▶ [The problem] Could you please retype exactly the lines from the start of the records below through the line that contains "Click the lily flower logo in header", both included, and leave out the pictures?

· · · · · · ·

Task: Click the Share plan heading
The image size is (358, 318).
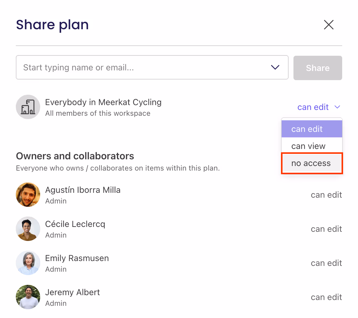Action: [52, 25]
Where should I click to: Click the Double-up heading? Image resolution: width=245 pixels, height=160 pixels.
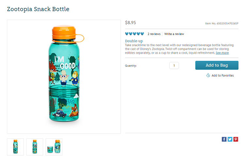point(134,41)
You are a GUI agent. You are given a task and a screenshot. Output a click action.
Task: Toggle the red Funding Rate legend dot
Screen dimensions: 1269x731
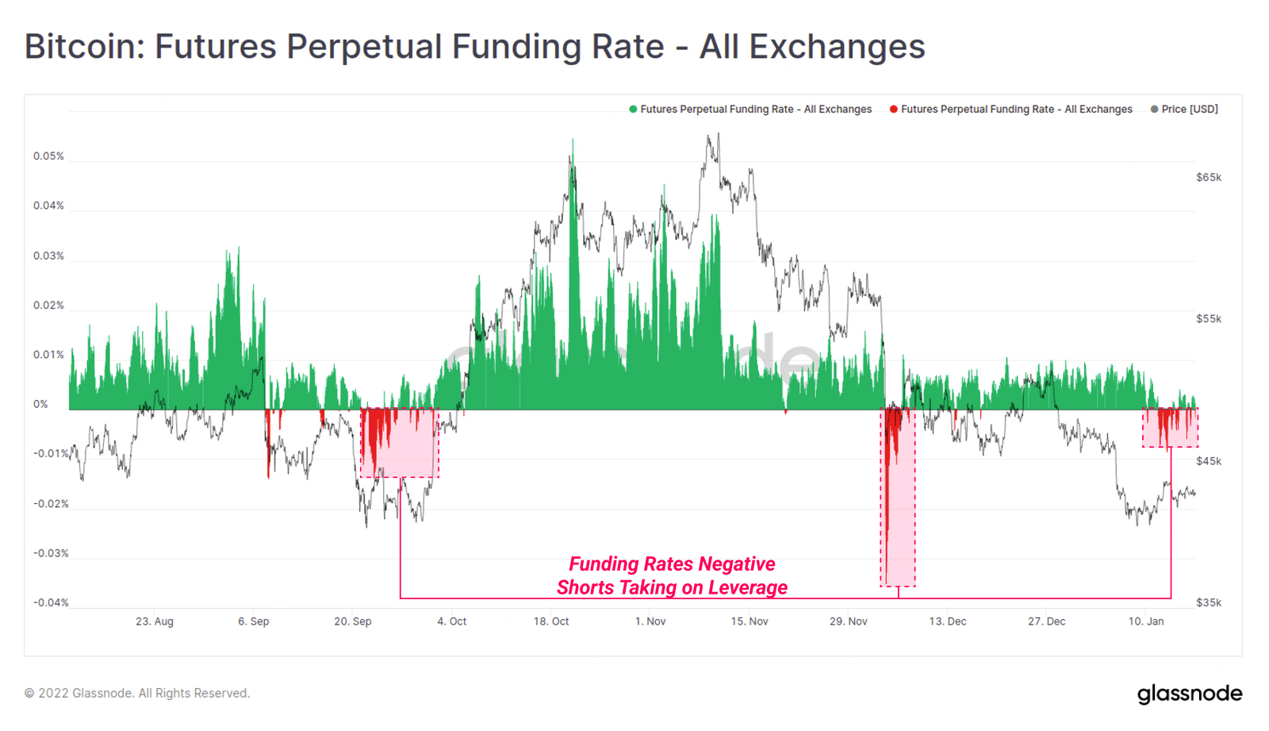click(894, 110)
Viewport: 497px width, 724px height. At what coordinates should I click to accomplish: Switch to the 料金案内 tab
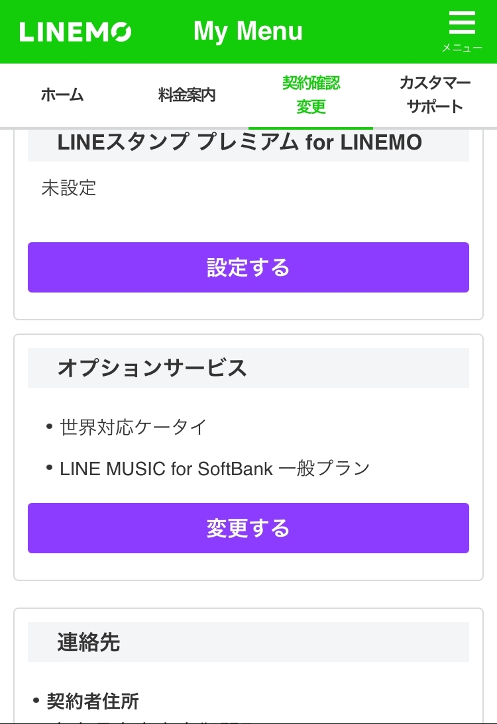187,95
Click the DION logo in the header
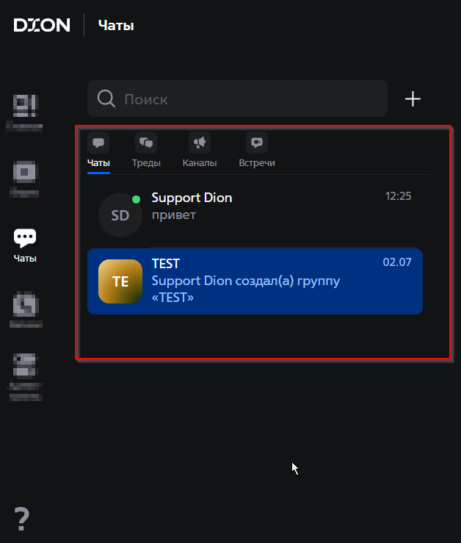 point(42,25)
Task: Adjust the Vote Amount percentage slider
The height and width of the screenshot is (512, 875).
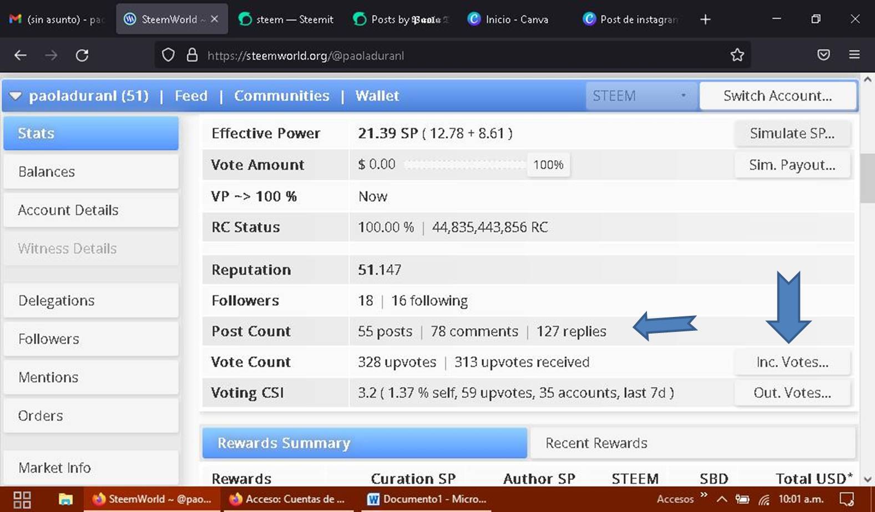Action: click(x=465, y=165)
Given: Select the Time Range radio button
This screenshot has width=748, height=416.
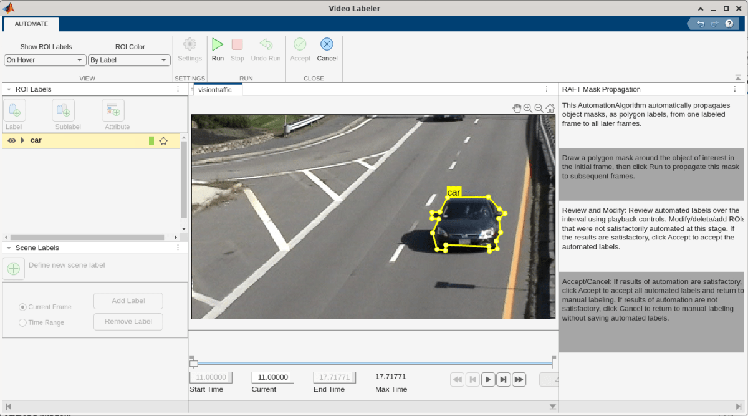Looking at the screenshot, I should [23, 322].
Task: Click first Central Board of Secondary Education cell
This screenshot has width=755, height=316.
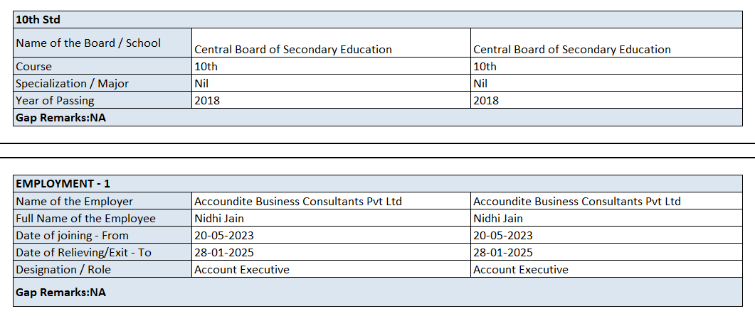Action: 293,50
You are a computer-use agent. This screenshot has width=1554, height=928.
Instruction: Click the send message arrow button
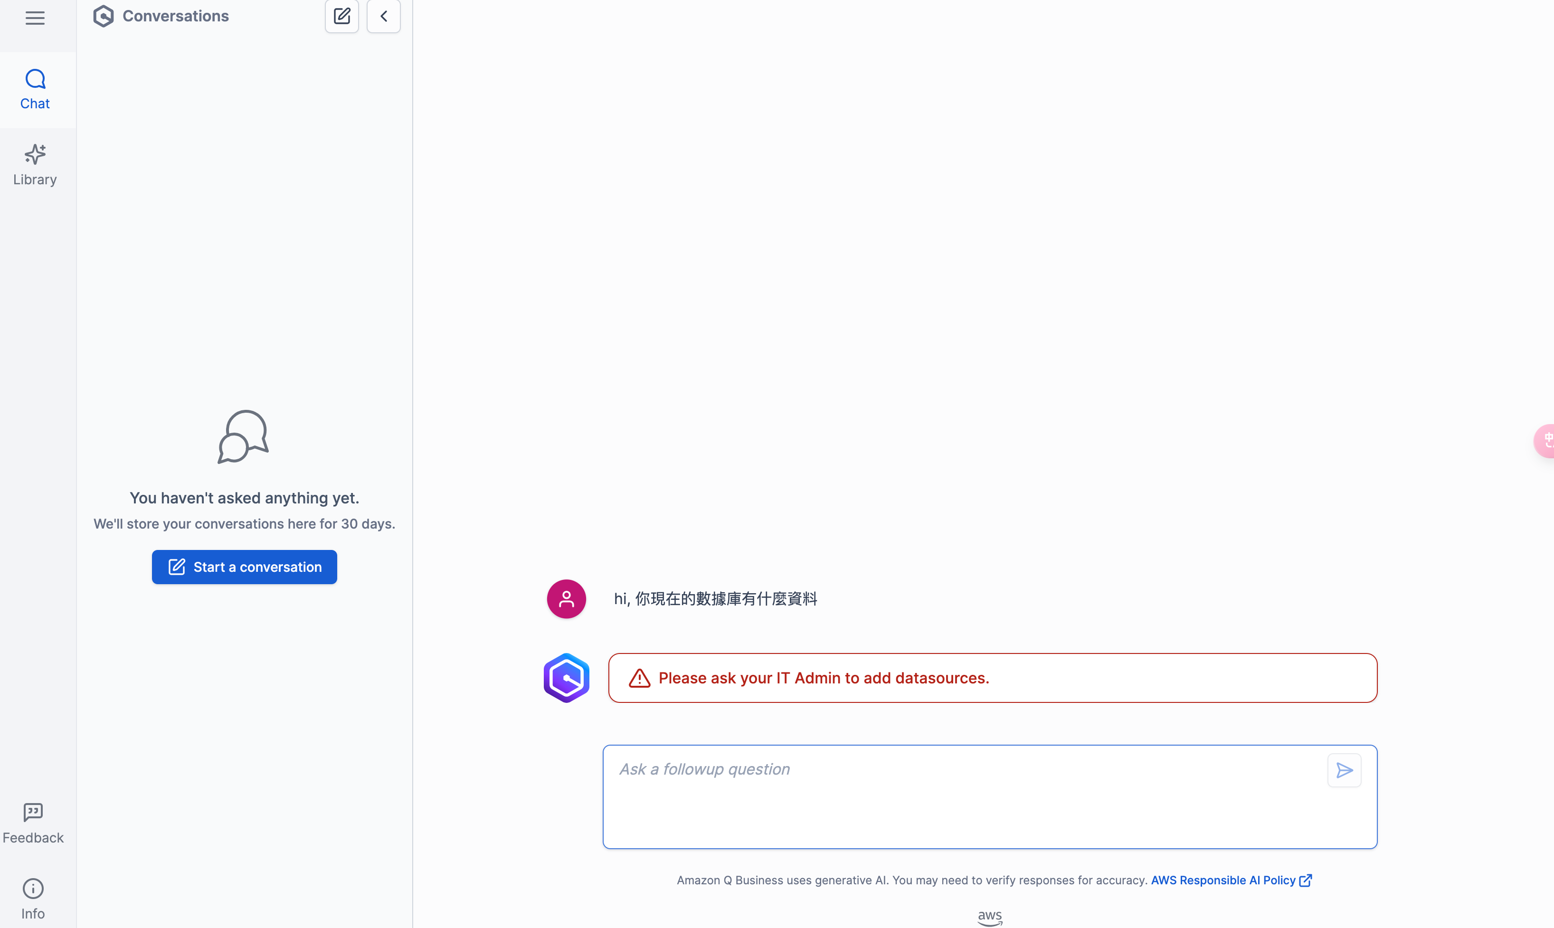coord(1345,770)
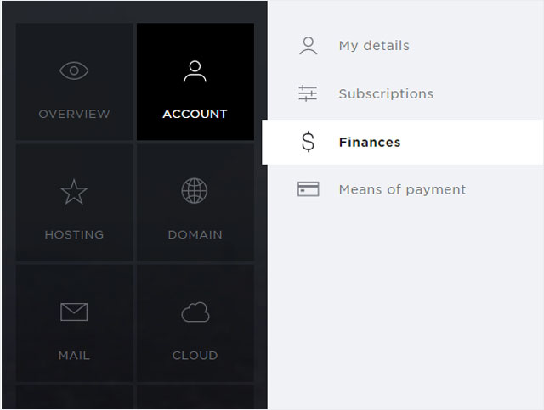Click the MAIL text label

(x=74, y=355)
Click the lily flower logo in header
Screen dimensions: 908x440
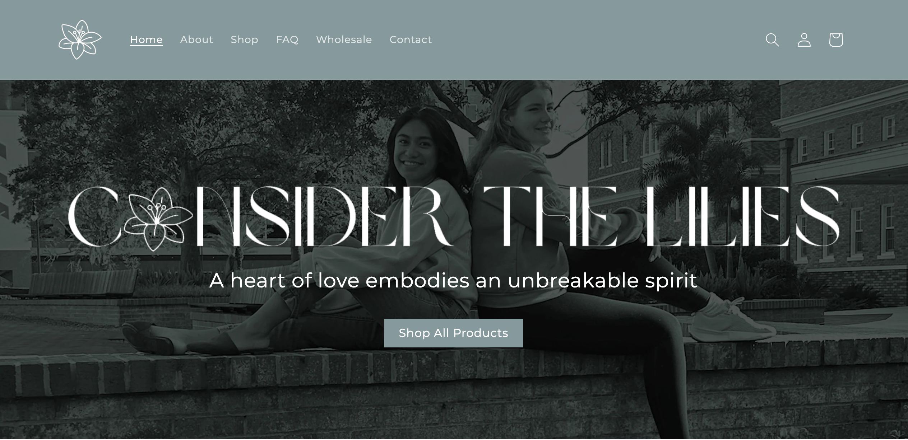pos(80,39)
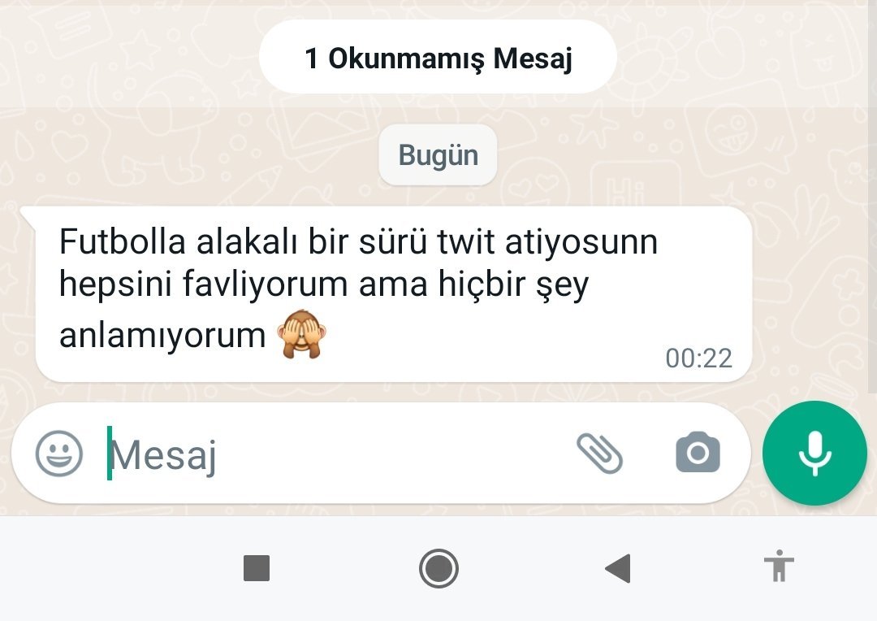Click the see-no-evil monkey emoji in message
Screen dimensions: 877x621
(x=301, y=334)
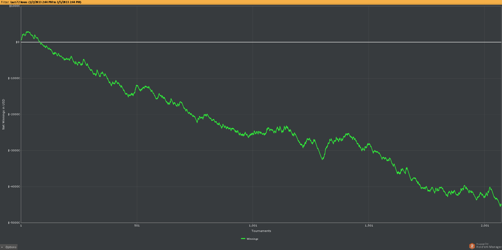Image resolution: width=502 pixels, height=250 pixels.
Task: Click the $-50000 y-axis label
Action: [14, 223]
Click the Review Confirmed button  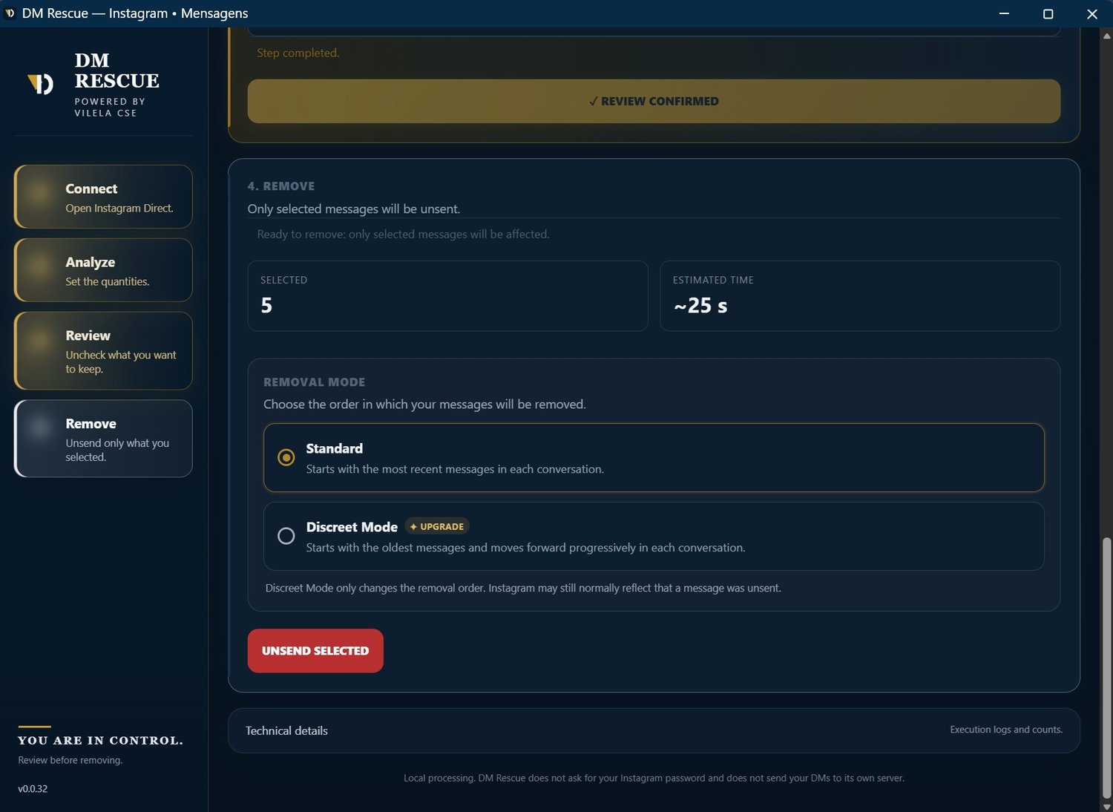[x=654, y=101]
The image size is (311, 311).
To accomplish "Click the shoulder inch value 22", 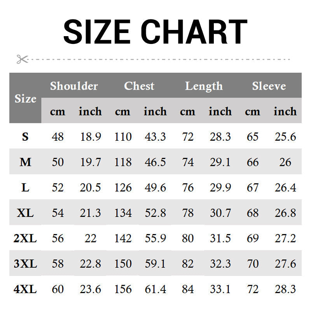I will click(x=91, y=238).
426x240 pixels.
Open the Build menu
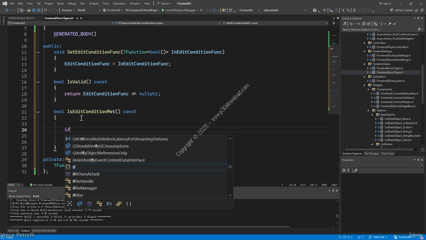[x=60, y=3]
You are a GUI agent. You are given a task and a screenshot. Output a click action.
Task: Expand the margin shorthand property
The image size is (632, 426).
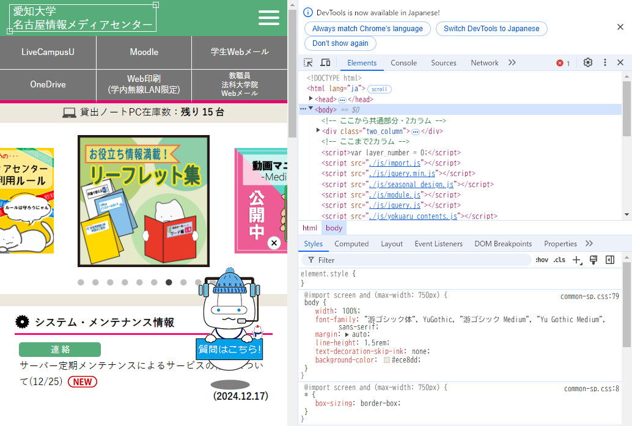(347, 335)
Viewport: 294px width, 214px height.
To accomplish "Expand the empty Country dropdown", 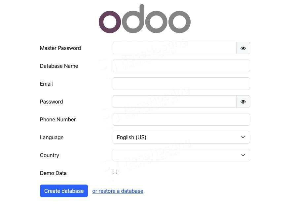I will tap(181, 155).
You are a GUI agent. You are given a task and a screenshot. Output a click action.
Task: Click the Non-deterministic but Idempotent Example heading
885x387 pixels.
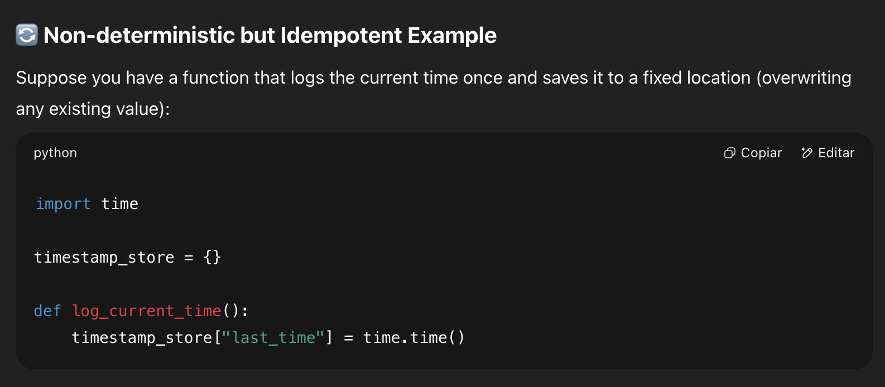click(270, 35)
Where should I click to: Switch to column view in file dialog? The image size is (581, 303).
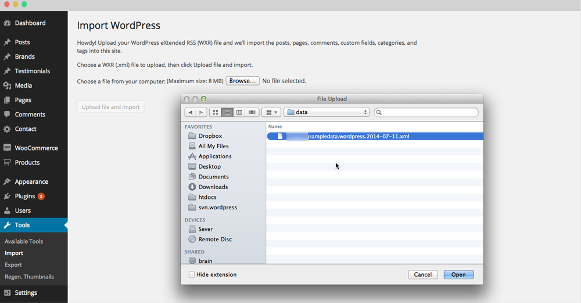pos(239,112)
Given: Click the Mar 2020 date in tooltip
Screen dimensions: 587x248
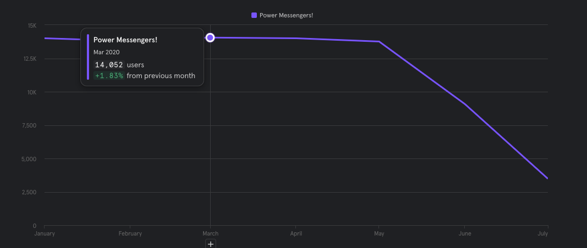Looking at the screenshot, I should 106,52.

· · · · · · ·

▶ [Solution to this task]
Task: Click the Share plan heading
The image size is (358, 318).
Action: [52, 25]
Where should I click to: Click the Double-up heading? Image resolution: width=245 pixels, height=160 pixels.
point(134,41)
You are a GUI agent. You are given a task and a screenshot. Output a click action.
Task: Toggle the red Funding Rate legend dot
Screen dimensions: 1269x731
click(894, 110)
Viewport: 497px width, 724px height. At what coordinates should I click to accomplish: Switch to the 料金案内 tab
187,95
Click the DION logo in the header
 point(42,25)
Task: Adjust the Vote Amount percentage slider
The height and width of the screenshot is (512, 875).
Action: click(x=465, y=165)
Given: Select the Time Range radio button
This screenshot has width=748, height=416.
Looking at the screenshot, I should [23, 322].
Task: Click first Central Board of Secondary Education cell
This screenshot has width=755, height=316.
Action: 293,50
You are a computer-use agent. This screenshot has width=1554, height=928.
Instruction: Click the send message arrow button
coord(1345,770)
Click the MAIL text label

(x=74, y=355)
Click the lily flower logo in header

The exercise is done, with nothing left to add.